Pensions Freedom - 6 Practical tips

Posted by Kevin @ Financial Resolutions on 1st April 2015

1. Estimate how long you will live.

We are all living longer, the average 65-year-old man in the UK is now expected to live until 86 and women until 89. It’s important that baby boomers think very carefully about how they will sustain their income through a much longer retirement than previous generations.

In the table below you can see your expected life expectancy if you have attained a certain age. It is based on historical mortality rates from 1981 to 2012 and assumed calendar year mortality rates from the 2012-based principal projections.

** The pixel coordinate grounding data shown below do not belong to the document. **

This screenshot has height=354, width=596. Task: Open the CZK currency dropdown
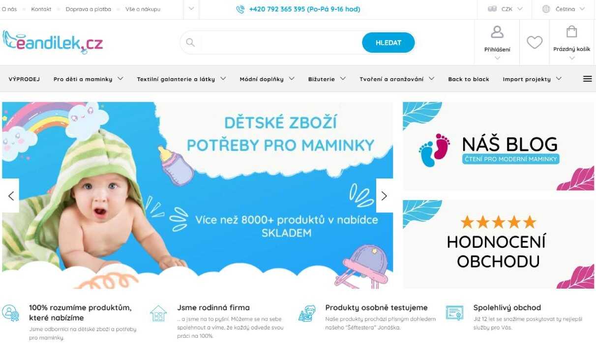[x=505, y=9]
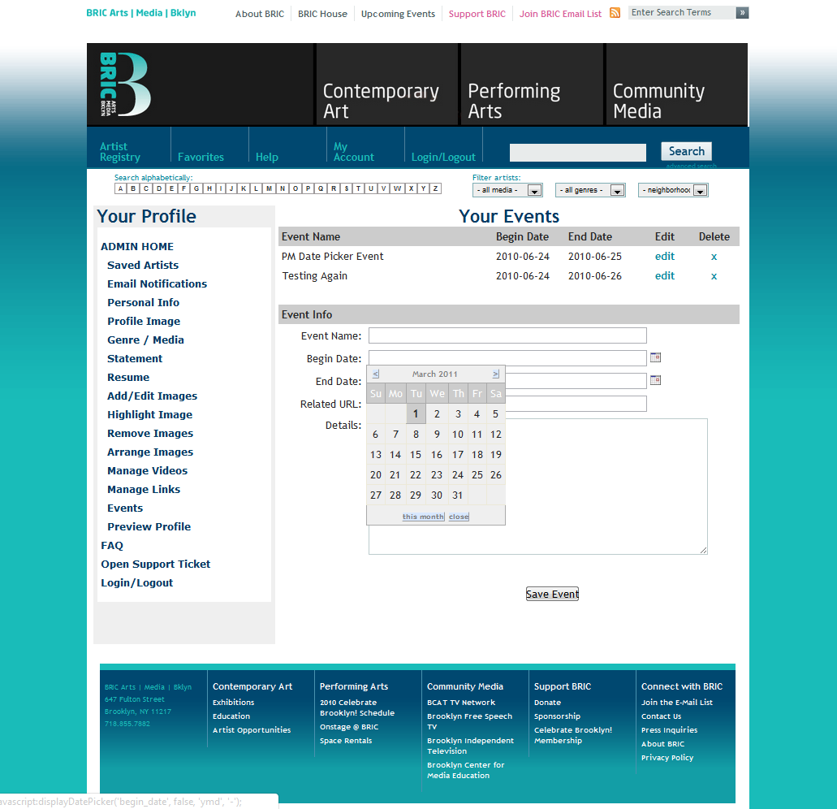The width and height of the screenshot is (837, 809).
Task: Click the RSS feed icon
Action: [615, 13]
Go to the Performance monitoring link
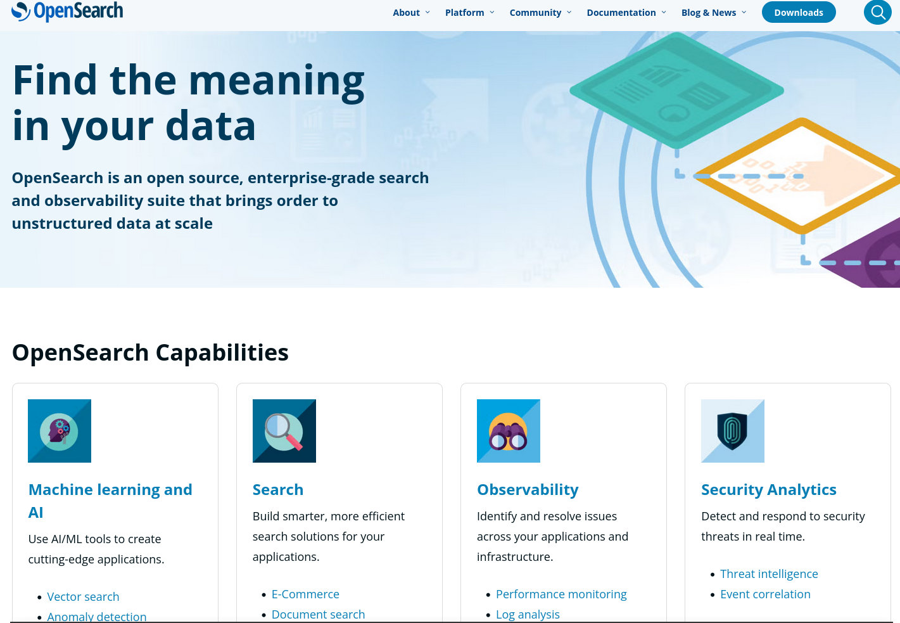Image resolution: width=900 pixels, height=623 pixels. tap(561, 594)
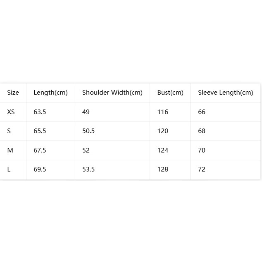Click the Size column header
The image size is (262, 262).
pyautogui.click(x=13, y=93)
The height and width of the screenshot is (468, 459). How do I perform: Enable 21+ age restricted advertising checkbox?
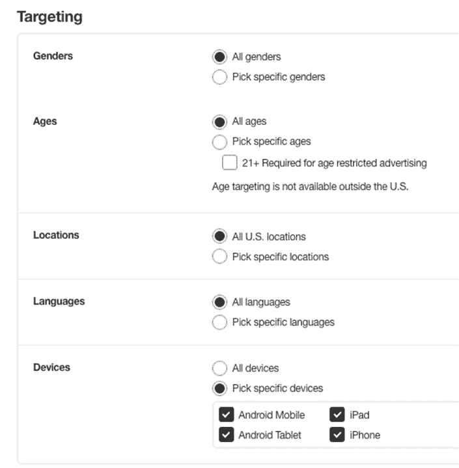point(230,163)
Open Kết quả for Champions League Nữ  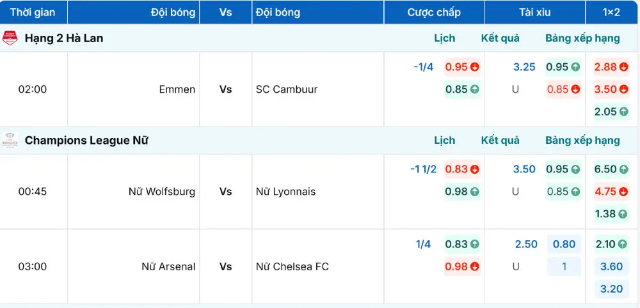[x=500, y=141]
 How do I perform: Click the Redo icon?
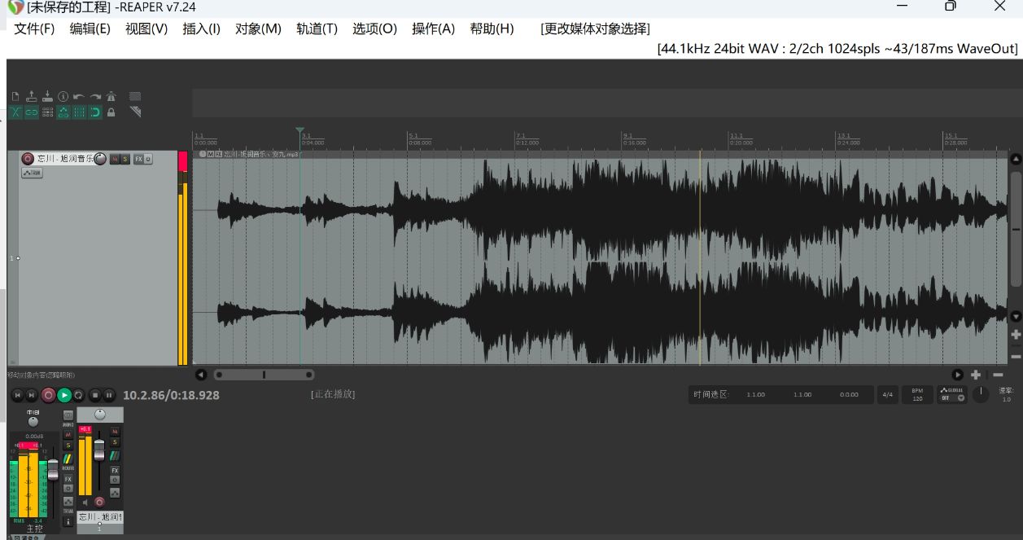point(95,96)
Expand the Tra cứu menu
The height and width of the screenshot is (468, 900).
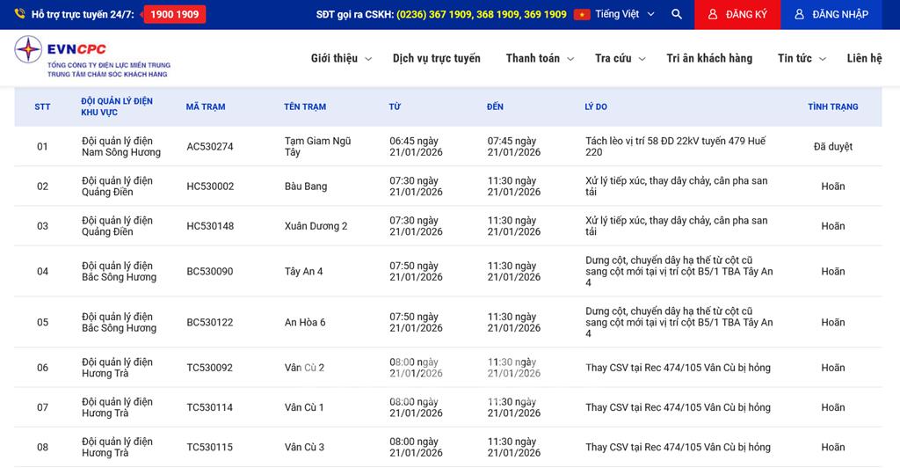(620, 59)
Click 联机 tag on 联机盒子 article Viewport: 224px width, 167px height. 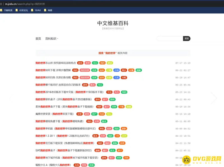point(112,99)
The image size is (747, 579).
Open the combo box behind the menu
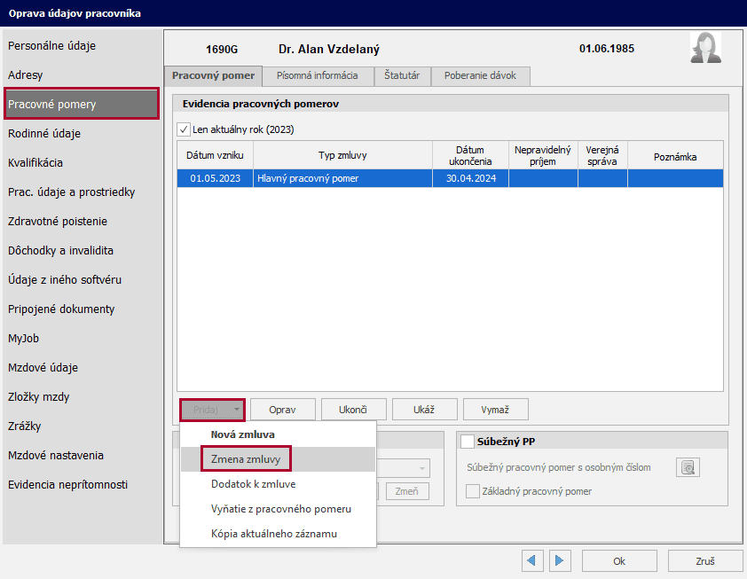coord(422,467)
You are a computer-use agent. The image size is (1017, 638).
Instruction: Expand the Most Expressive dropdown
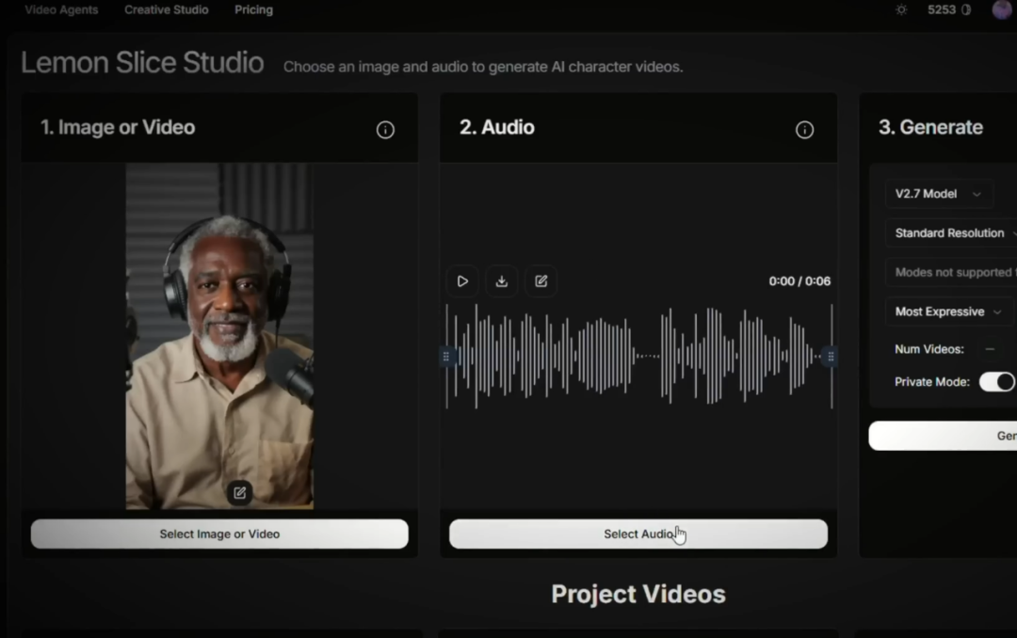(x=948, y=311)
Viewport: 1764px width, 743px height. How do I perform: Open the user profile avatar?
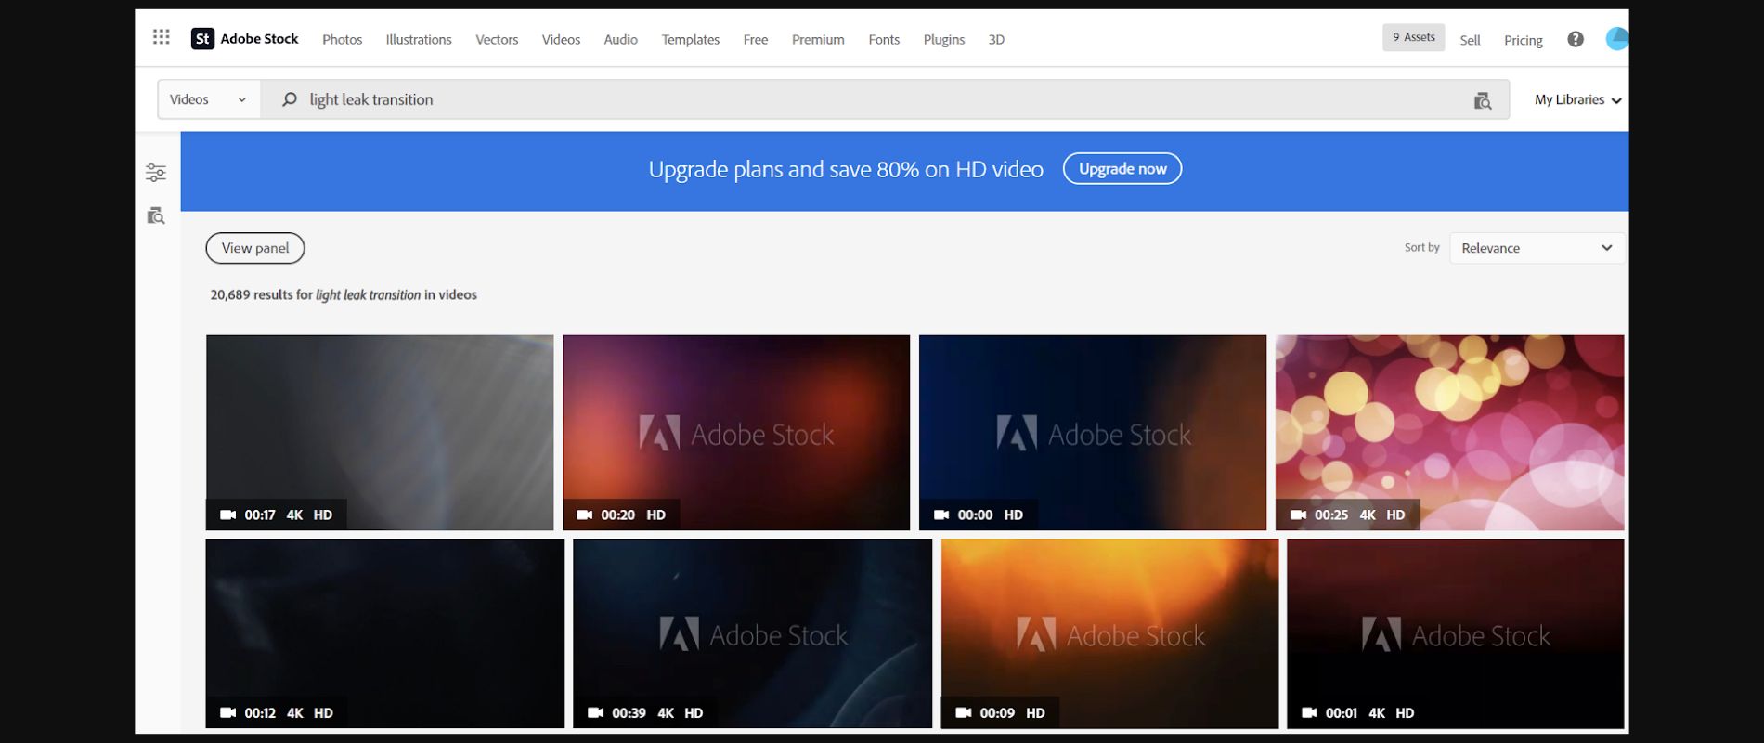[1616, 39]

UNITED KINGDOM LIFE EXPECTANCY

Attained age in 2015 (years)

Cohort life expectancy in years Males

Cohort life expectancy in years Females

0

91.0

94.3

55

31.0

34.0

60

26.2

29.0

65

21.6

24.3

70

17.3

19.7

75

13.3

15.4

80

9.9

11.5

85

6.8

7.9

90

4.6

5.3

95

3.1

3.5

100

2.1

2.4

Source: Office for National Statistics

2. Decide what minimum annual income you can live on in retirement

Allow yourself to feel rich for all of 30 seconds and then accept that your pension savings will need to last you for 20, 30 or even 40 years. Identify your fixed living costs and then decide how much you need on top of paying for the bare essentials. The average cost of being a pensioner is £11,200 a year, according to research. The cost adds up from spending on the basics including food, clothes, travel and heating with a weekly £215 needed per head, analysis of government figures on household expenditure shows.

You might find that you want to secure this minimum income using an index-linked annuity. Many wealthier investors will use annuities or defined-benefit pensions alongside an income drawdown strategy.

3. Divide your income pots into three

I suggest that you have three pots of money for your retirement. The first pot is for essentials such as regular bills that have to be paid every month. A secure income from an annuity would fulfil this purpose, preferably rising in line with inflation. However, if you are in an income drawdown strategy you could hold two years income in cash as an ‘income tap’, making sure that you top this up with more income as you use it.

The second pot of money is your rainy day fund, for a boiler breakdown or other unexpected outlay. You could keep this in a cash individual savings account.

The other pot of money is for luxuries such as holidays and eating out and you can be more flexible with the investment strategy for this money. You could put a bit more money towards chasing growth if you have already taken out an annuity for minimum income.

4. Treat retirement as a U-shape

Most commonly, there is a U shape to retirement income needs, made up of 3 stages. In the United States they call these the Go Go years, the Slow years and the No go years.

In the Go go years, typically ages 55-75 (although this will vary a lot) you might travel the world and spend lots of money on having a good social life. In the Slow years, typically 75 to 85, your income needs drop. In later life, many people need a higher income to pay for healthcare, or residential care. However, everyone’s U shape will be different.

5. When drawing down income you face greater risks if the market falls

Irreparable damage can be inflicted on our funds if we take 'heavy' withdrawals from investments that are shrinking in value due to stock market falls. Strong market recoveries are often not enough to recover our funds.

One solution - to avoid encashing capital - is to take only the 'natural income' on your investments. The natural income is that generated by the underlying assets in our funds (dividends on shares, interest on deposits and fixed-interest securities and rent from any property), and it tends to be more stable than capital values.

6. Diversify your income sources

When you’re investing for income, you need to diversify your income sources as much as possible across asset classes and geographies. We see many investors who focus on the traditional UK income stocks such as BT, Vodafone and GlaxoSmithKline. There is nothing wrong with this approach but you also need overseas equity income exposure.

As usual with the complexities of this subject, good quality financial advice is paramount to ensure that you make the right decisions on your retirement planning throughout your working career, as well into and through your retirement years.